§ **YOUR GOAL**: Return only that part of the material below which starts with the line containing "Task: Select the 00 (XXS) size row" and goes on through the line containing "The width and height of the screenshot is (1280, 720).", restated exactly.

§ **AVAILABLE RECORDS**:
# # # #
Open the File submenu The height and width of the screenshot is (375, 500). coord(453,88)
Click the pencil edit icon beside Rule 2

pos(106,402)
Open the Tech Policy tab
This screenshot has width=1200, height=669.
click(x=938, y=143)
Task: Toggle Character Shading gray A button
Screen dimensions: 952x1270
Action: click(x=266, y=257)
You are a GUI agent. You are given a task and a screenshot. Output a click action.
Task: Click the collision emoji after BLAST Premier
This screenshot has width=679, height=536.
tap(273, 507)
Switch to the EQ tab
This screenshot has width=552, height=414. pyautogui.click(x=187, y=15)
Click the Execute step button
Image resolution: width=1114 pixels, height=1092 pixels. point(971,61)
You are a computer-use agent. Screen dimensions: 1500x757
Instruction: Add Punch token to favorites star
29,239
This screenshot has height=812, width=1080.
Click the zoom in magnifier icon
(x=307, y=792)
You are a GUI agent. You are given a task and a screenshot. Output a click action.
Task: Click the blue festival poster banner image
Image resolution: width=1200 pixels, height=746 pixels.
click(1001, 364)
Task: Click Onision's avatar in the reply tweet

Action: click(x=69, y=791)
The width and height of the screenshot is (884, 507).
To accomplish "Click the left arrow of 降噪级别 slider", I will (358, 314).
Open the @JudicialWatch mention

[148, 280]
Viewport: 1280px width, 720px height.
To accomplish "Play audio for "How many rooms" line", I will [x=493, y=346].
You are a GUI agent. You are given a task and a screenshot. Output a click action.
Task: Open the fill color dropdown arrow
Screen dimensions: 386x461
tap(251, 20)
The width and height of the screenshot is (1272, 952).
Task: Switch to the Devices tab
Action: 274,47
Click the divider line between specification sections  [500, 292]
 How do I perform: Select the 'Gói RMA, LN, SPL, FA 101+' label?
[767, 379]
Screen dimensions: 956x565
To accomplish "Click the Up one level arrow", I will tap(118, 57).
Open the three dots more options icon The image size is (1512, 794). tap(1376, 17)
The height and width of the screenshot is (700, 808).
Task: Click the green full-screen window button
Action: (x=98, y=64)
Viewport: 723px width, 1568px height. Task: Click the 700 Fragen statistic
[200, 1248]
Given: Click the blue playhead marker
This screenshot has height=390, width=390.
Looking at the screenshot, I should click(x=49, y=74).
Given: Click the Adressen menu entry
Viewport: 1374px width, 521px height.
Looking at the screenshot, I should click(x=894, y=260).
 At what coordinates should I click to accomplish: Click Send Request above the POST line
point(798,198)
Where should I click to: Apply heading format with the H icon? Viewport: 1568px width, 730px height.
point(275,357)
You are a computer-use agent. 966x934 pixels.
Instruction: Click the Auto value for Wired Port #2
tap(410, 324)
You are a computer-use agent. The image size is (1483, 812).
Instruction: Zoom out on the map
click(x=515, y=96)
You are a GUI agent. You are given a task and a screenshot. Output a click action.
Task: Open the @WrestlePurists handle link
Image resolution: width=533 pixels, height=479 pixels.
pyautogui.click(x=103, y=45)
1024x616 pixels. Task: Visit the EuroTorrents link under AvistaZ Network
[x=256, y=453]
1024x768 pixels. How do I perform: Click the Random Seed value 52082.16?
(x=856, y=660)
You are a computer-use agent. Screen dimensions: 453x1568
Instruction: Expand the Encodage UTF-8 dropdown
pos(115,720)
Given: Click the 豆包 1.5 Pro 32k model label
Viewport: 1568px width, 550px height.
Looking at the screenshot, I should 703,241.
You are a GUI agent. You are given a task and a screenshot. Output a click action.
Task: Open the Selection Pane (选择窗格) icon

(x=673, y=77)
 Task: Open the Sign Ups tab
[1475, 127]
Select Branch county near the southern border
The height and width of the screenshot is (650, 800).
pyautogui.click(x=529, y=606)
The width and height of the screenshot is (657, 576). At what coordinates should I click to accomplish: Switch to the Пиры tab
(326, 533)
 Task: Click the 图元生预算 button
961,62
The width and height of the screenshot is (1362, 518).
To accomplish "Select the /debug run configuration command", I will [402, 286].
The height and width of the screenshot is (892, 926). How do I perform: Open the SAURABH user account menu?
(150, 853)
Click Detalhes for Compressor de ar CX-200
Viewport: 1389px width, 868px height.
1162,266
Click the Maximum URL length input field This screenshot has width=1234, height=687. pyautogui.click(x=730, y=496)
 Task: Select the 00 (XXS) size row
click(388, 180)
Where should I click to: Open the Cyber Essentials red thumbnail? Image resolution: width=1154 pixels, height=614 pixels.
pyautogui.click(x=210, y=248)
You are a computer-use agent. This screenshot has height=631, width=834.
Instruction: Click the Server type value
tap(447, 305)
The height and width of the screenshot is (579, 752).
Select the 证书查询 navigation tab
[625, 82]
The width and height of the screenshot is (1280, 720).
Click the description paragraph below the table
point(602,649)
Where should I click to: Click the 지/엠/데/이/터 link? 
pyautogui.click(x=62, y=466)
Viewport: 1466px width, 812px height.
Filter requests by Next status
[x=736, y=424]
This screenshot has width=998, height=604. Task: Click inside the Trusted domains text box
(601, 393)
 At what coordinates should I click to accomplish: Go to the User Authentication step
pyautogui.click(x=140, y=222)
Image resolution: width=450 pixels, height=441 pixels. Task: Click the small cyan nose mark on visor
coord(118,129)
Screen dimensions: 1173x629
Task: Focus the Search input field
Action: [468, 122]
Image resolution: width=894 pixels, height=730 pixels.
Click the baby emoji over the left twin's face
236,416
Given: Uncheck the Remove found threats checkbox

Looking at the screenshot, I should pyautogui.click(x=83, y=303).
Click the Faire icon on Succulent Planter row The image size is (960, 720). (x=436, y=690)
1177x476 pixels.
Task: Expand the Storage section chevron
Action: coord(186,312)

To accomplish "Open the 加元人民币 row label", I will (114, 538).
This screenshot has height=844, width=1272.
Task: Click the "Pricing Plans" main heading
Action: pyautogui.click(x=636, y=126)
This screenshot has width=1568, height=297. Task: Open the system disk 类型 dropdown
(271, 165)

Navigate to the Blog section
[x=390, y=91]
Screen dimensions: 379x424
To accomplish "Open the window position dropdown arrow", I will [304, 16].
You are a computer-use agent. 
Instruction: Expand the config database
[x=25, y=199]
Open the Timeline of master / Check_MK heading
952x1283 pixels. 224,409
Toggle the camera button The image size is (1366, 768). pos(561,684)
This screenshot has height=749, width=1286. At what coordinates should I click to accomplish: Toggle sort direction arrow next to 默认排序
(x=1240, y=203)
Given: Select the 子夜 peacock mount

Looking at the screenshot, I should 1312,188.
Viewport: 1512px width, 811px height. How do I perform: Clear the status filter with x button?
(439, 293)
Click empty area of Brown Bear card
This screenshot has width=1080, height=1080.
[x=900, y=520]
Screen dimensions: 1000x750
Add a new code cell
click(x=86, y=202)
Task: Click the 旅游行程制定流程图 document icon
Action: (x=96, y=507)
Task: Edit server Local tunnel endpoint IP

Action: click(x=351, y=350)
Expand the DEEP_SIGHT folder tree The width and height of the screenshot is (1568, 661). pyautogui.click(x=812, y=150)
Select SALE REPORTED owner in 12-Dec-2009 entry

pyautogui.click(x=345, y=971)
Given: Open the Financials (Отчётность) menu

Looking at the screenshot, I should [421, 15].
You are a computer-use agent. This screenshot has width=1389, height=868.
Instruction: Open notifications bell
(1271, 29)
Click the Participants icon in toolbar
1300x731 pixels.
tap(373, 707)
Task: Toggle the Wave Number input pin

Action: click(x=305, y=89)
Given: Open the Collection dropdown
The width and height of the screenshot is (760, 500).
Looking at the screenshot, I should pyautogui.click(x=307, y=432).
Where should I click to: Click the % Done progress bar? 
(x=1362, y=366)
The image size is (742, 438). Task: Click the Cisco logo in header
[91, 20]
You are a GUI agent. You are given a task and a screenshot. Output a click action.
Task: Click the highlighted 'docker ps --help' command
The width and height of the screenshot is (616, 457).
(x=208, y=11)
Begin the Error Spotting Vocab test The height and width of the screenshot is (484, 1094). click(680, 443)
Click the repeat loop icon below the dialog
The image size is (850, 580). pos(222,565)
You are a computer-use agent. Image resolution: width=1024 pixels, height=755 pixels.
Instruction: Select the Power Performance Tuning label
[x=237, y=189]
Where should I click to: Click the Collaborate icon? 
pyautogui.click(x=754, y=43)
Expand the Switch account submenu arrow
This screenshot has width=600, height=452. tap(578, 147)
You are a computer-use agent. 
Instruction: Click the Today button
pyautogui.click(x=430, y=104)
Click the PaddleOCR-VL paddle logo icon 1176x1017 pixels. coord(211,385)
# # # #
§ **WRITTEN REPLY**:
 Task: Select the 00 (XXS) size row
click(388, 180)
Where should I click to: Open the Cyber Essentials red thumbnail? Image resolution: width=1154 pixels, height=614 pixels.
pyautogui.click(x=210, y=248)
You are a computer-use agent. This screenshot has height=631, width=834.
Instruction: Click the Server type value
tap(447, 305)
The height and width of the screenshot is (579, 752).
Select the 证书查询 navigation tab
[625, 82]
The width and height of the screenshot is (1280, 720).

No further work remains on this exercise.